We all meet someone who is super intimidating at first and then we realize that they just have RBF(resting bitch face). This is exactly what happened between me and my friend Marium. At first I was very shy and quiet around her because of how she carries herself but as time passed I realized how chill she is. Whether it’s learning photography or having a friend to eat tacos with, it’s always fun and relaxed with her.

Last night we went to get tacos after midnight and a conversation sparked regarding relationships, hoe behavior and the depth both of us need out of our next partner. She has this habit of not talking while eating because it helps her “focus” on her food. Once she finished her food she said “I bet I know everything about you, even though you don’t talk about the real you”. I looked at her and said “ard do it” and this girl went on a rant for a full 10 minutes about who I am. The things she said I have never wrote in a blog let alone voice to anyone. She scared the shit out of me and I was intimidated by her again. I felt naked, vulnerable and wanted to go hide somewhere because of how accurate her perception was about me.
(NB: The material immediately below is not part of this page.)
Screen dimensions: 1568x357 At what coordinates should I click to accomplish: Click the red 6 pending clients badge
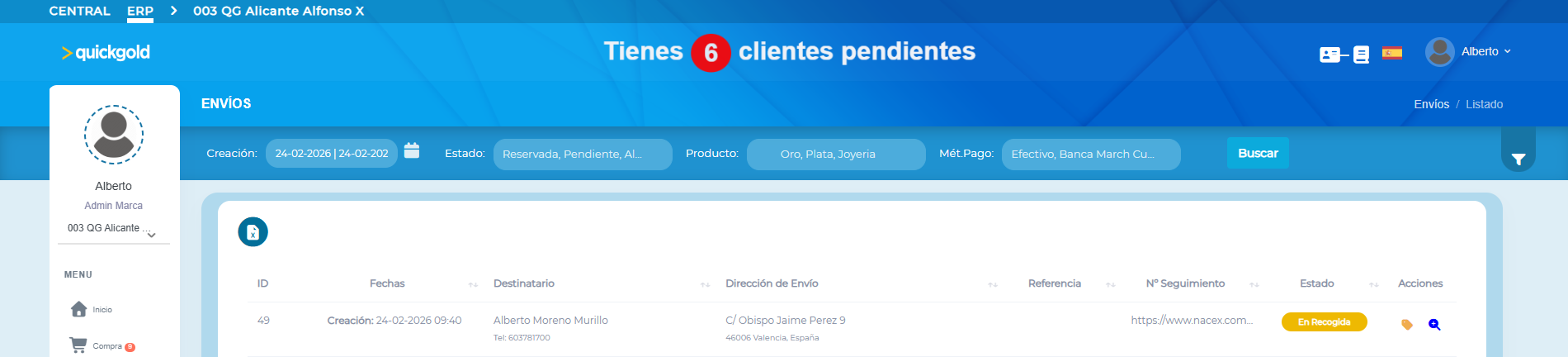(x=711, y=53)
She talked about my love life, career, school and self doubts. I tried to control my facial expressions because I didn’t want her to think she was right. She then said “If it’s okay with you, I will help you be less bougie and be who you really are”. She looked at my phone then reached her hand out and without hesitation I handed her my phone. One by one she deleted and blocked old phone numbers, and people off my social media that I should have cut off years ago. I swear I was annoyed when she did that until this morning because I would wake up to 15-20 texts and social media going crazy. I realized I was spending my time, energy, and money on people who don’t add value to my life. They were around to fill voids I didn’t know existed or to make me feel better about myself. This morning I woke up to zero texts and maybe 5 social media notifications. It was so nice to not have over 30 notifications on my phone and this burden or feeling that I have to reply to everyone, even though I don’t connect with them.
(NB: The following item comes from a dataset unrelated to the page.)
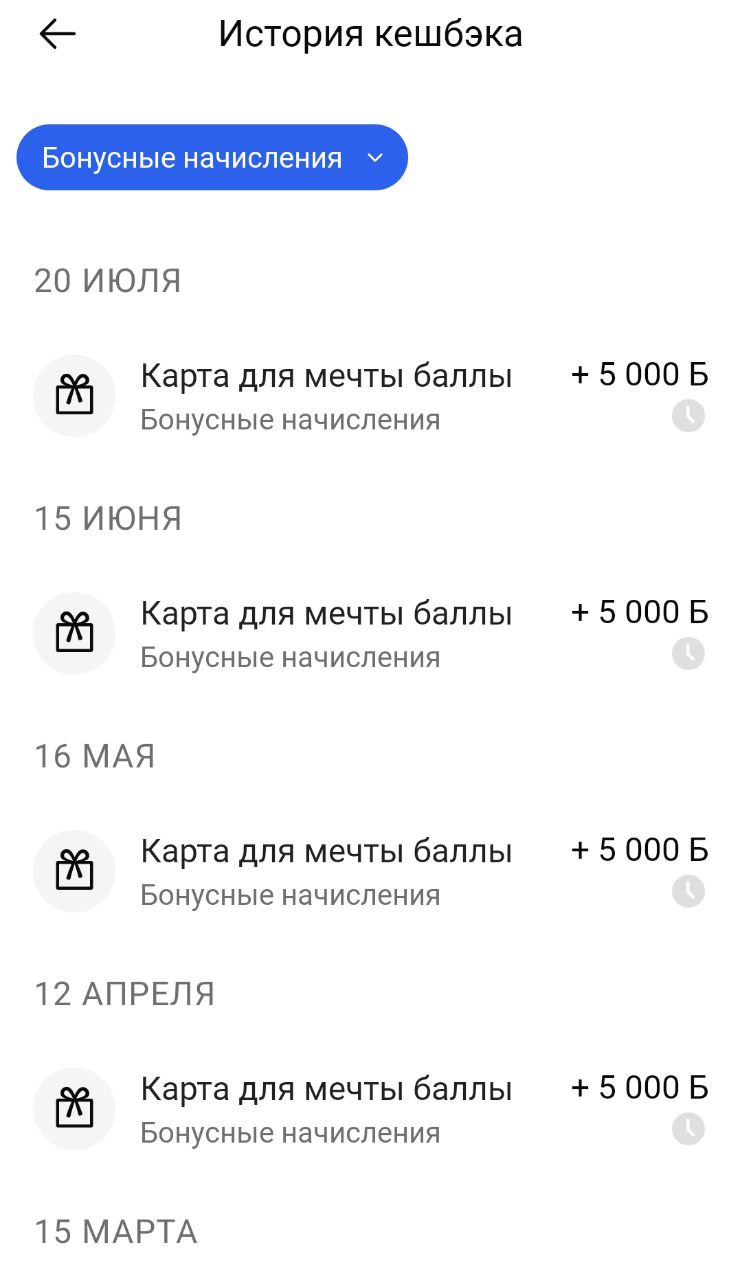Screen dimensions: 741x1280
Task: Tap the pending clock icon for 16 мая
Action: tap(688, 891)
I texted her the next morning to tell her how bossy she is and how much value she holds in my life. Hands down, she is the only person in the world who can call the shots or be bossy and I do not get offended. The reasoning being is because she does not have malicious intentions. She says the things you need to hear instead of what you want to hear. At first I had a lot of “Wtf” moments with her but I quickly learned how layered she is and how much depth she has that cannot be seen on the surface. Best way to explain Marium is that she has resting bitch face for the world but is a soft serve ice cream from the inside.

Now why does my friendship with a “bossy” friend mean anything-well here’s how! I realized through her that I spent countless years maintaining relationships on romantic and platonic levels with people who do not deserve it. So my question is why do we insist on wasting our time on such people? Why do we go above and beyond for people who won’t take one step for us? Its simple. The fear of loneliness and this hunger to fill voids. Which are left from someone leaving us or some situation that left us empty. So how do we stop this cycle of constant let downs?

1) Stop filling voids with other humans who are incomplete themselves

2) Find yourself before you go finding someone else

3) Stop telling people too much about yourself. Don’t be an open book for everyone. If someone wants to know, they will ask you!

4) 200 likes on Instagram or an X amount of retweets does not mean your life is full. I promise you, it takes one good soul to fill the shoes of 200 people who liked your picture or re-tweeted you.

5) Don’t be scared to be the real you! Leave the fancy bullshit for the one who matters and deserves it. Until then enjoy the small things in life. Such as Iced coffee, french fries and pizza. With the people who matter(or alone).

Bonus Pro Tip***** Don’t be scared to approach people with RBF(resting bitch face). They aren’t bad people, they are just lost deep in thought,probably about food.